This Little Boy's Response To A Target Ad Shows The Power Of Representation

Grab the tissues.

One mom is thanking Target for an awesome reason.

Jamie Sumner and her 6-year-old son, Charlie, walked into Target last week to get some coffee and peruse the dollar bin aisles. Their mundane shopping trip turned rather profound when Charlie, who has cerebral palsy and uses a wheelchair, saw an advertisement in the kids’ clothing section that made him smile and sign for “more.”

The advertisement portrays a young boy around Charlie’s age wearing a hat and sweater and laughing. Nothing seemed very out of the ordinary until Sumner saw that the boy in the ad was using a walker.

“Thank you Target for this,” Sumner wrote in an Instagram post. “It made my son smile and clap and sign for ‘more’ and so you have my whole heart. Keep it coming.”

A post shared by Jamie Sumner (@themomgene) on

“I had paused because I had seen our ‘normal’ in a place I had never seen it before,” the mother of three wrote in a blog post.

Sumner wrote that she started crying right there in the middle of Target, completely caught off guard by the poignant moment.

“I watched Charlie watch the sign. I watched the recognition of kin for kin, like for like. And it was beautiful,” she wrote. “Yes, I started crying in the aisle. Yes, other people stopped and looked. And then they looked at the sign and they smiled. It was such an unexpected moment of connectedness among strangers in the middle of Target in the middle of a week on an otherwise ordinary day.”

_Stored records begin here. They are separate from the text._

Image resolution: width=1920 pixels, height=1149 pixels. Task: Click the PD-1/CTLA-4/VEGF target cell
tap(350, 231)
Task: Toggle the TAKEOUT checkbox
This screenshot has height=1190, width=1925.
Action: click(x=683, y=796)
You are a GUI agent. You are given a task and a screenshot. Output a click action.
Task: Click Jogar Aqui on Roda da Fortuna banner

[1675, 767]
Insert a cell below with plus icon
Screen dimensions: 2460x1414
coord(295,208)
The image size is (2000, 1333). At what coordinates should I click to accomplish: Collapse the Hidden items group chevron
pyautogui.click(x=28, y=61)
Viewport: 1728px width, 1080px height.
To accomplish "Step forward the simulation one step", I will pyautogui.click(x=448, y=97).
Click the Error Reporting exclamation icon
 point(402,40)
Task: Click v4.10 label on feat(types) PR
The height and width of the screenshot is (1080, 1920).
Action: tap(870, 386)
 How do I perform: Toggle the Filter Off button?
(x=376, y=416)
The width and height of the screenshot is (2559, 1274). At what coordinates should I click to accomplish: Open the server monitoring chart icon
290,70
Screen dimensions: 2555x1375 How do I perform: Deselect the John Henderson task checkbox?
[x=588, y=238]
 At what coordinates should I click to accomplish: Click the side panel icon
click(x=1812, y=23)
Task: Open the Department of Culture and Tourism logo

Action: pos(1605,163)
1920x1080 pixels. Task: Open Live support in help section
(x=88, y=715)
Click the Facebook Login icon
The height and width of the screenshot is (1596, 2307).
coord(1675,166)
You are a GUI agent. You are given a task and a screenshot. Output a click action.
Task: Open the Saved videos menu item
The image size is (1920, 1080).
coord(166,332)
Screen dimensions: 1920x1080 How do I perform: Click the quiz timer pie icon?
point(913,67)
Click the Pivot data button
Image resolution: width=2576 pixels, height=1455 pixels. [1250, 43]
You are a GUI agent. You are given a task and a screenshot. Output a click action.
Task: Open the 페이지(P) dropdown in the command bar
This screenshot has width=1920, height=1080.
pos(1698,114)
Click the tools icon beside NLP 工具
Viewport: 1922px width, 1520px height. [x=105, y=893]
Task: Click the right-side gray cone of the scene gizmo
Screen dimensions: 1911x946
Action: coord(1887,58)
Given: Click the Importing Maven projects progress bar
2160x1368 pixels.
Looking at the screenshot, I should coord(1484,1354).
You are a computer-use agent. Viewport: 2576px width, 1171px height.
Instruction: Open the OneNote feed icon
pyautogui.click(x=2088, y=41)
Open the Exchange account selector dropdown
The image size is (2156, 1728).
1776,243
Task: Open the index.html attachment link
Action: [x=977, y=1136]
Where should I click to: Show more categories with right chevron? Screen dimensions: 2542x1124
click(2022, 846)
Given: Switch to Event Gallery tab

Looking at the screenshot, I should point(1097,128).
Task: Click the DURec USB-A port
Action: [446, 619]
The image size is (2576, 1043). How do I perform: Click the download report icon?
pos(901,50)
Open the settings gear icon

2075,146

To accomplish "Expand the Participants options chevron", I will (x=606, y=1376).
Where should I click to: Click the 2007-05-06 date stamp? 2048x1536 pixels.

A post shared by Jamie Sumner (@themomgene) on

She and Charlie walked past the sign three times before they headed out of the store.

“It sounds like such a small thing, but for us it is a nod from the world that we are being acknowledge [sic] and supported,” she wrote. “It’s just the beginning, I hope. I hope more disabilities and special needs pop up in clothing ads and commercials and on mainstream TV. But for now, I am so grateful to Target for making a start and for making us feel at home.”